Ruptured Ectopic Pregnancy
Introduction
An ectopic pregnancy is and extra-uterine pregnancy, 98% of which occur in the fallopian tube.
Ectopic pregnancy is a potentially lethal condition due to rupture and haemorrhage. Therefore it is an important diagnosis that needs to be considered in all woman of child bearing age who present with PV bleeding or abdominal pain.
Risk Factors
Risk factors for ectopic pregnancy include;
Tubular pathology
previous ectopic pregnancy
Tubular surgery
Endometriosis
Pelvic inflammatory disease (PID)
Patient factors
smoker
Age > 35
Fertility treatments including IVF
If pregnancy occurs with an intra-uterine device in-situ there is a higher probability that the pregnancy will be ectopic
Clinical Features
Symptoms
Ectopic Pregnancies may be asymptomatic prior to rupture
Pelvic pain usually localised to one side. Tubal rupture is associated with abrupt onset of severe abdominal pain
Referred shoulder tip pain due to significant intra-peritoneal haemorrhage irritating the diaphragm
Sudden collapse/syncope
PV Bleeding
Recent amenorrhoea usually (6-8 weeks) - not universal, bleeding in early pregnancy is very common
Signs
Evidence of Haemorrhagic shock
hypotension
tachycardia
pallor
delayed cap refill
tachypnoea
Adnexal tenderness/Abdominal peritonism
Pelvic pain/tenderness often localised to one side
Adnexal tenderness +/- mass, cervical excitation on PV exam
Significant diffuse abdominal pain / tenderness / peritonism / distension suggests rupture + intra-abdominal bleeding
Differential Diagnosis
Ruptured ectopic pregnancy is a life threatening diagnosis. Consider differential diagnoses but the priority is out rule ectopic pregnancy first.
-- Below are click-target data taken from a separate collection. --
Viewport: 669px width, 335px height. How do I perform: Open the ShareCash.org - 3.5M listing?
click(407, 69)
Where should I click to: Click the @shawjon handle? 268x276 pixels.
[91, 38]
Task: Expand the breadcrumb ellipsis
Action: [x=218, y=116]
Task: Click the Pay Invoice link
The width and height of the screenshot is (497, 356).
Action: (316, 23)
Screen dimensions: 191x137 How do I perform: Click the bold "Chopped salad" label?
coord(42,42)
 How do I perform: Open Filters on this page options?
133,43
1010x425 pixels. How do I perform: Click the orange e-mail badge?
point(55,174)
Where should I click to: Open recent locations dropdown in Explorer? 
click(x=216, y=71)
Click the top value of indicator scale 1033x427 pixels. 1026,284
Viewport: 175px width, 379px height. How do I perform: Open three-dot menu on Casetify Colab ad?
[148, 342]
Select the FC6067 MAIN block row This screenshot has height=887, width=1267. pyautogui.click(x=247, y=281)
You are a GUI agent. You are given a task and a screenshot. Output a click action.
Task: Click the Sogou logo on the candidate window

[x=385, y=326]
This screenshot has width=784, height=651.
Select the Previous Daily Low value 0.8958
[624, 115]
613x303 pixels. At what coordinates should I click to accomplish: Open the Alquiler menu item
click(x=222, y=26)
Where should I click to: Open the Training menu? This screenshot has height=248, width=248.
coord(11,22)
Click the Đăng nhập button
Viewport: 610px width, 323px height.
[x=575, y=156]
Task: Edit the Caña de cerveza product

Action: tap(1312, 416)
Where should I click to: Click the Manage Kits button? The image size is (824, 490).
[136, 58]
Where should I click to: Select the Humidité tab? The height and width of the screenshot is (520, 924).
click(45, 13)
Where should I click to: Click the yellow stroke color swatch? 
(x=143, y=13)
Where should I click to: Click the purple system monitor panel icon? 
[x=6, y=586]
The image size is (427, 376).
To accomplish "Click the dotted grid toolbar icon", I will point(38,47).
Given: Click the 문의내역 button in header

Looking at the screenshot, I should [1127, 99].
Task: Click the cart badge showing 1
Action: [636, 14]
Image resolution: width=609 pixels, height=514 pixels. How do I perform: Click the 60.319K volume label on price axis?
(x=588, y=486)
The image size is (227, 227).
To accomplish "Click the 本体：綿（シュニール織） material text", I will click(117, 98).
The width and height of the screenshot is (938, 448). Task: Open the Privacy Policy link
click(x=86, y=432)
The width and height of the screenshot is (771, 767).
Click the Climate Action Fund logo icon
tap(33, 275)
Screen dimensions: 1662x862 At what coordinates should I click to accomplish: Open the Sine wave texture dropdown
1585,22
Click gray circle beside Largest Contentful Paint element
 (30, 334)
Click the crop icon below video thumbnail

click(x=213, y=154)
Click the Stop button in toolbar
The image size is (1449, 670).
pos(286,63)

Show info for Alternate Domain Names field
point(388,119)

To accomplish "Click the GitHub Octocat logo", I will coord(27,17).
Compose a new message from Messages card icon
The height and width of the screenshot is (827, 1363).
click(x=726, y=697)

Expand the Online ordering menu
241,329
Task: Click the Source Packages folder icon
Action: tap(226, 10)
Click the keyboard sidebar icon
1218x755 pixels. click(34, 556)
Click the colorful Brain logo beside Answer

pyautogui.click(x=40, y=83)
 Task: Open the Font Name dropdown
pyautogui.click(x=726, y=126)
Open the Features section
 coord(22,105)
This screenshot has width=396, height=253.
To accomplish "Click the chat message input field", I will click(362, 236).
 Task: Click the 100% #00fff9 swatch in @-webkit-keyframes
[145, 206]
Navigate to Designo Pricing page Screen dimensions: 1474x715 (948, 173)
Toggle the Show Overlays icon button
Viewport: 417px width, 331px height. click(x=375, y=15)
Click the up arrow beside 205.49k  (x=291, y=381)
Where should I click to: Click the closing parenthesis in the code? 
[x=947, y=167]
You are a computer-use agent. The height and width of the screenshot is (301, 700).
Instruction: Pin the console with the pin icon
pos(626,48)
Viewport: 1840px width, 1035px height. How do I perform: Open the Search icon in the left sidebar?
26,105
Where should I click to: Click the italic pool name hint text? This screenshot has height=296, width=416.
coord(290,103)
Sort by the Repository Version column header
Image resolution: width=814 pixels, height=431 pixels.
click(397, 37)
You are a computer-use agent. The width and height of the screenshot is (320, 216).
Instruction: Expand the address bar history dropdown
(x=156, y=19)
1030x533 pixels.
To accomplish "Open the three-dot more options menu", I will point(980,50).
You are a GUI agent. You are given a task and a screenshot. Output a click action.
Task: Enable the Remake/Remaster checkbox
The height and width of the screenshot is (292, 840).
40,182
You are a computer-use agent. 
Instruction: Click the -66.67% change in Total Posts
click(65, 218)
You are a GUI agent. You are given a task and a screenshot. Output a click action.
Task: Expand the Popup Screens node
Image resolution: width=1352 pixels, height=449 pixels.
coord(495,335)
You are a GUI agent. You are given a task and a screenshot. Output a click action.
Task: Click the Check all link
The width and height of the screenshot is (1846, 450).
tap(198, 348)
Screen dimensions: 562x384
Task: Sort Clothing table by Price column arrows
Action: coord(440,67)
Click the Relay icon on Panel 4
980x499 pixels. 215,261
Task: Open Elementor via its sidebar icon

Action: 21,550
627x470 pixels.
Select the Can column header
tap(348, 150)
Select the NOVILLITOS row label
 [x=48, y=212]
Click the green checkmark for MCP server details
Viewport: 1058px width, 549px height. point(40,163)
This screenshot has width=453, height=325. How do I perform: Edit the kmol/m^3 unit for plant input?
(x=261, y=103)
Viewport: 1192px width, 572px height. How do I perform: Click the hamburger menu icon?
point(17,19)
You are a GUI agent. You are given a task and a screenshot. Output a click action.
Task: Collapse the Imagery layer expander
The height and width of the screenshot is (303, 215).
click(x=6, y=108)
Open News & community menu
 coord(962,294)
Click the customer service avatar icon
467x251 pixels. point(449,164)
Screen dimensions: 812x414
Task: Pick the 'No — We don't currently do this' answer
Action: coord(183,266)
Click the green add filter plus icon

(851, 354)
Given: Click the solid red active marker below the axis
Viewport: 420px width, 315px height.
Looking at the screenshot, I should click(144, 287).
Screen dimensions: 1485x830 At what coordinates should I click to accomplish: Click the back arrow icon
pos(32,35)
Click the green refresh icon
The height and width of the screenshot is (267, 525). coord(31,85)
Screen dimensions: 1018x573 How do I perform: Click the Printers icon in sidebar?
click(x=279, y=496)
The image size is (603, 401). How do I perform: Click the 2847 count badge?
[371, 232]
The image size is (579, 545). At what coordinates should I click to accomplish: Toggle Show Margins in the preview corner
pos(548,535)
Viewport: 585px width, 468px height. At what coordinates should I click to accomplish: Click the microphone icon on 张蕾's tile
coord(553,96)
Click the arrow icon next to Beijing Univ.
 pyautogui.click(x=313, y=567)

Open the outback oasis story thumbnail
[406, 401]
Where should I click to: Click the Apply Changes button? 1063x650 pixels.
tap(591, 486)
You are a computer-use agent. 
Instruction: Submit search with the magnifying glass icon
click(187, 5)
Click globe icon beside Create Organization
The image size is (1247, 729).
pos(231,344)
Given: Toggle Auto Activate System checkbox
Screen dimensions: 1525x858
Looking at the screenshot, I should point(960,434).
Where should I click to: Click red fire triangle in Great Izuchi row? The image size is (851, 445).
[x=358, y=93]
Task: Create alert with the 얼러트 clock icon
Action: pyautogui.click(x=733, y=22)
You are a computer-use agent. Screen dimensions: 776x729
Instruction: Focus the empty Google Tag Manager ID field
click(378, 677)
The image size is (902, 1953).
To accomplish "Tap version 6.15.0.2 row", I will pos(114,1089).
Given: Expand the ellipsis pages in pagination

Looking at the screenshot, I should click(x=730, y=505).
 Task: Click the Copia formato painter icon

Potential alternative diagnoses are listed below.
Gynaecology
Ruptured ovarian cyst
Haemorrhagic ovarian cyst
Pelvic inflammatory disease
Ovarian torsion
Gastro-intestinal
Appendicitis
Colitis
Inflammatory bowel disease
Diverticulitis
Acute pancreatitis
Acute biliary pathology
Other
Urosepsis
Ureteric Colic
Splenic artery aneurysm
Clinical Investigations
Bedside
Urinary beta HCG
point of care ultrasound - looking for intra-abdominal free fluid
Venous Blood Gas
high lactate / low pH concerning for haemorrhagic shock
Hb will be normal initially
Laboratory
Group and hold
Rhesus status - consider need for anti-D
Serum Hcg if urine hcg negative and suspicious for ectopic pregnancy
Also be useful to plan non-ruptured ectopic pregnancy management by gynae team
FBC
U/E
Coag
Radiology
Unstable patient
should never leave ED for an ultrasound
Clinical exam and POCUS should be sufficient
TVUS can be performed in ED by gynaecology if needed
Stable patients
Trans-vaginal ultrasound
Management and disposition
Initial Resuscitation
2 wide bore iv cannulae
If unstable activate massive transfusion protocol and transfuse O negative blood while awaiting type specific blood
Symptomatic treatement
Iv morphine for pain
Specific treatment
If concern for rupture ectopic needs emergent review by gynaecology in the ED
Unstable patients
transfer to theatre for salpingectomy
Stable patients
refer to gynaecology
if no rupture present options for medical (methotrexate)vs surgical management should by made by gynaecology team in conjunction with the patient
References
1. Togus Tulandi et al. Ectopic pregnancy: Epidemiology, risk factors and anatomic sites. Clinical manifestations and diagnosis. Up to Date website. Jan 2020.